> **WHAT NEEDS TO BE DONE**:
Output each line of the material exactly as it stands.

*** MATERIAL PROVIDED Section Begins ***

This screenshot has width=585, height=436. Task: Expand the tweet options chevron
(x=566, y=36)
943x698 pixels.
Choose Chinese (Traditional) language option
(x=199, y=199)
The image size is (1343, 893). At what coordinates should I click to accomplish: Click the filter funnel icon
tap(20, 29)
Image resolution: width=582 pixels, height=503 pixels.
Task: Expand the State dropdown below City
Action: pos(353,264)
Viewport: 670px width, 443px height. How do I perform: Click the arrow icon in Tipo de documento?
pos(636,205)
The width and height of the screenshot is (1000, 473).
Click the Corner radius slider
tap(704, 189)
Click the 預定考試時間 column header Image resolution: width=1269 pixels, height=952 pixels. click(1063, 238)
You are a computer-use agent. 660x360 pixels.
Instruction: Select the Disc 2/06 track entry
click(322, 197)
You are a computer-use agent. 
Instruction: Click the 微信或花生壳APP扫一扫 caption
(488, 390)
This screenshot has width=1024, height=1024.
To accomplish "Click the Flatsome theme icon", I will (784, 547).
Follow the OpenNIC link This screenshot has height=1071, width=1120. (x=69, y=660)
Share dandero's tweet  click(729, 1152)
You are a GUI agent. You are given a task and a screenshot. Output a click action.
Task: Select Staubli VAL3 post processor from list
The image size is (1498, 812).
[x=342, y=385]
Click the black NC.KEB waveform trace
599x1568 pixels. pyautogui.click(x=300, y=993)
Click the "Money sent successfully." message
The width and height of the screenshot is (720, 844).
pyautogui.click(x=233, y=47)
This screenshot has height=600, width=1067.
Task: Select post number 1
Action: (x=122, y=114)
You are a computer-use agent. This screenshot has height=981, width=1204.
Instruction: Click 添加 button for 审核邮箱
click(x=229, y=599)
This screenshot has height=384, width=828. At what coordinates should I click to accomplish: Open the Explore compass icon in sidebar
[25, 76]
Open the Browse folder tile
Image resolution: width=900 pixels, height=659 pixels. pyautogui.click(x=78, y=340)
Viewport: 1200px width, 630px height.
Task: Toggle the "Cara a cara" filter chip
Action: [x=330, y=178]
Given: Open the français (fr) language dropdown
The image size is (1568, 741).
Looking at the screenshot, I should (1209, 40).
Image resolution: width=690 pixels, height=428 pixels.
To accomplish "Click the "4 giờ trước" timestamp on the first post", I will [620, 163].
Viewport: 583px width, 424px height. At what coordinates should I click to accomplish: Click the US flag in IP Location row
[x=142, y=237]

*** MATERIAL PROVIDED Section Ends ***

> **RESULT OF THIS EXERCISE**:
This screenshot has width=585, height=436. Task: Expand the tweet options chevron
(x=566, y=36)
943x698 pixels.
Choose Chinese (Traditional) language option
(x=199, y=199)
The image size is (1343, 893). At what coordinates should I click to accomplish: Click the filter funnel icon
tap(20, 29)
Image resolution: width=582 pixels, height=503 pixels.
Task: Expand the State dropdown below City
Action: pos(353,264)
Viewport: 670px width, 443px height. How do I perform: Click the arrow icon in Tipo de documento?
pos(636,205)
The width and height of the screenshot is (1000, 473).
Click the Corner radius slider
tap(704, 189)
Click the 預定考試時間 column header Image resolution: width=1269 pixels, height=952 pixels. click(1063, 238)
You are a computer-use agent. 660x360 pixels.
Instruction: Select the Disc 2/06 track entry
click(322, 197)
You are a computer-use agent. 
Instruction: Click the 微信或花生壳APP扫一扫 caption
(488, 390)
This screenshot has width=1024, height=1024.
To accomplish "Click the Flatsome theme icon", I will (784, 547).
Follow the OpenNIC link This screenshot has height=1071, width=1120. (x=69, y=660)
Share dandero's tweet  click(729, 1152)
You are a GUI agent. You are given a task and a screenshot. Output a click action.
Task: Select Staubli VAL3 post processor from list
The image size is (1498, 812).
[x=342, y=385]
Click the black NC.KEB waveform trace
599x1568 pixels. pyautogui.click(x=300, y=993)
Click the "Money sent successfully." message
The width and height of the screenshot is (720, 844).
pyautogui.click(x=233, y=47)
This screenshot has height=600, width=1067.
Task: Select post number 1
Action: (x=122, y=114)
You are a computer-use agent. This screenshot has height=981, width=1204.
Instruction: Click 添加 button for 审核邮箱
click(x=229, y=599)
This screenshot has height=384, width=828. At what coordinates should I click to accomplish: Open the Explore compass icon in sidebar
[25, 76]
Open the Browse folder tile
Image resolution: width=900 pixels, height=659 pixels. pyautogui.click(x=78, y=340)
Viewport: 1200px width, 630px height.
Task: Toggle the "Cara a cara" filter chip
Action: [x=330, y=178]
Given: Open the français (fr) language dropdown
The image size is (1568, 741).
Looking at the screenshot, I should (1209, 40).
Image resolution: width=690 pixels, height=428 pixels.
To accomplish "Click the "4 giờ trước" timestamp on the first post", I will [620, 163].
Viewport: 583px width, 424px height. At what coordinates should I click to accomplish: Click the US flag in IP Location row
[x=142, y=237]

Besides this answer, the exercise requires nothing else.